加賀棒茶屋さんのこだわり

「加賀棒茶」というブランドがある。スターバックスのフラペチーノに使われたので、知っている人もいるかもしれない。薫りが最大の特徴で、茶系色でしかも美味しい、でも苦くない。






金沢の東茶屋街に、そのメーカーの喫茶室がある。東茶屋街は人気の観光スポットだ。通りの両サイドは伝統的日本家屋がびっしりと建ち、建物のおもては細木細工で格子に編まれた窓がしつらえられている。真ん中の通路は石畳でできている。通りの突き当たりには緑の樹々に覆われた小山が見える。ここにもそこにも向こうにも、近代を感じさせるものは何もない。この街に来ればたちまちのうちに、異次元の地に立ったと思うだろう。「かつて経験したことがないようなことが経験できるかも」、あなたはきっとワクワクするだろう。

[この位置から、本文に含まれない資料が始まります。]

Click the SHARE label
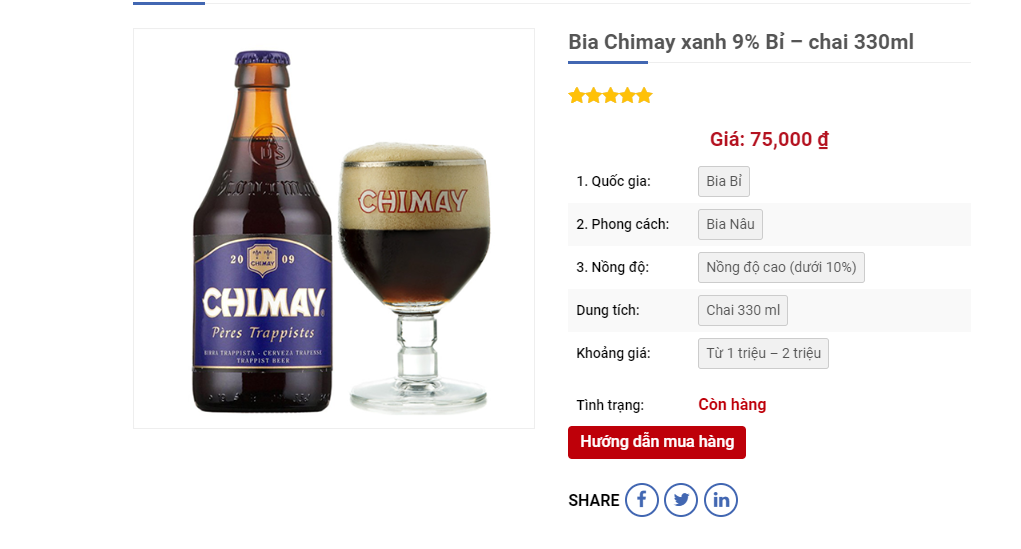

加賀棒茶屋さん(丸八製茶場)の喫茶室はその見知の場所の一角にある。ただし「誰でも自由にお入りください」とい気軽さはない。高級鮨屋にも似て、玄関に下がる大きめの暖簾、繊細に組まれた格子の引戸、そしてメニューも値段表示もなくただ店の名前だけが表示されていて、高い店なのだろうと二の足を踏ませる。でもこの街に初めて立った時のワクワクを思い出そう、そしてそれに身を任せて中に入ろうじゃないか。

中は薄暗くて静か、他のお客さんがいても気にはならない。暗さと静けさのせいで少し緊張するかもしれないが、実はそれらはあなたにゆったりしてもらうための仕組なのだ。店員さんが微笑みながらあなたを席に案内してくれる。店員さんは全員女性で薄茶色のブラウスを着ている。その色は薄暗さに溶け込み、これまでの全てはこの薫り豊かな棒茶を楽しむことに焦点が定められているようだ。

しばらくして、それは長くもなく短くもなく、蓋付きの三つの茶碗を載せた板台があなたの目の前に置かれる。小さな紙一枚が渡され、それぞれの茶碗に湯を注ぐ間に三種類の棒茶について説明がなされ、この中からお好みの一点を選んで下さいと求められる。小さな紙はメニューであり、三つの棒茶についてより詳細な説明と値段が書かれている。お茶とお菓子は決して高くはなく、安堵すると同時にこれまでのお店の演出の意図もおぼろげながらわかってくるだろう。それは興味本意の旅行者とあなたを分け隔てるためであり、喫茶室の雰囲気を台無しにしないこと、つまりあなたに心ゆくまでお茶を楽しんでもらうためだということを。三つのお茶はどれも薫り豊かだがそれぞれに個性があり、お好みの一品を選ぶのは簡単だろう。目の前のセットはお茶を選ぶためだけのもので、店員さんはそれを引き上げて、あなたが選んだお茶を作り始める。素敵な日本の陶器茶碗に入れられて和菓子と共に提供される。あなたは入れ立てのお茶をゆっくりと楽しむ。そうしている内にメニューにない小さめの茶碗が出てくる。お店のサービスだという。それは今までのと負けず劣らず薫り豊かだ。お茶だけであなたはおもてなしの奥深さを知りえるだろうし、そしてここにお茶屋さんのこだわりがある。

加賀棒茶のミニ歴史

茶道は加賀藩の武士と上級商人の間で流行っていた。一方で棒茶は庶民向けだった。棒茶の主題は美味しくて安い、だった。そして時を経るごとに味の改良がなされた。それはもっと美味しいお茶が飲みたいという市民の声に答えるためだったかもしれない。そして昭和の終り頃になって、お茶屋さんは昭和天皇に飲んでいただくための特別な棒茶を開発した。天皇はそれを好まれ、そのことが「献上棒茶」として加賀棒茶の人気に火を付けた。

お茶屋さんの努力は、加賀の職人たちの根本的振る舞いと言ってよい。付け加えると、加賀棒茶は加賀の茶道文化の上に成り立っている。武士と上級商人は何世紀にも渡って茶道を愛した。そしてそれがために、金沢の周辺に茶畑を開墾した。茶道で使うのは茶葉だけ、茎は棄てられていた。お茶を飲んだことのない町民にも飲めるように茎を焙煎しようと誰かが思いつき、棒茶が誕生した。そして現代の喫茶室の店員さんの振る舞いも、茶道の見えない作法の中にあるものだが、それを言葉で言い表すことは難しい(とても多くの言葉を要する)。だから東茶屋街に来てこの喫茶室の暖簾をくぐれば、店員さんの仕草を通じて知ることができる。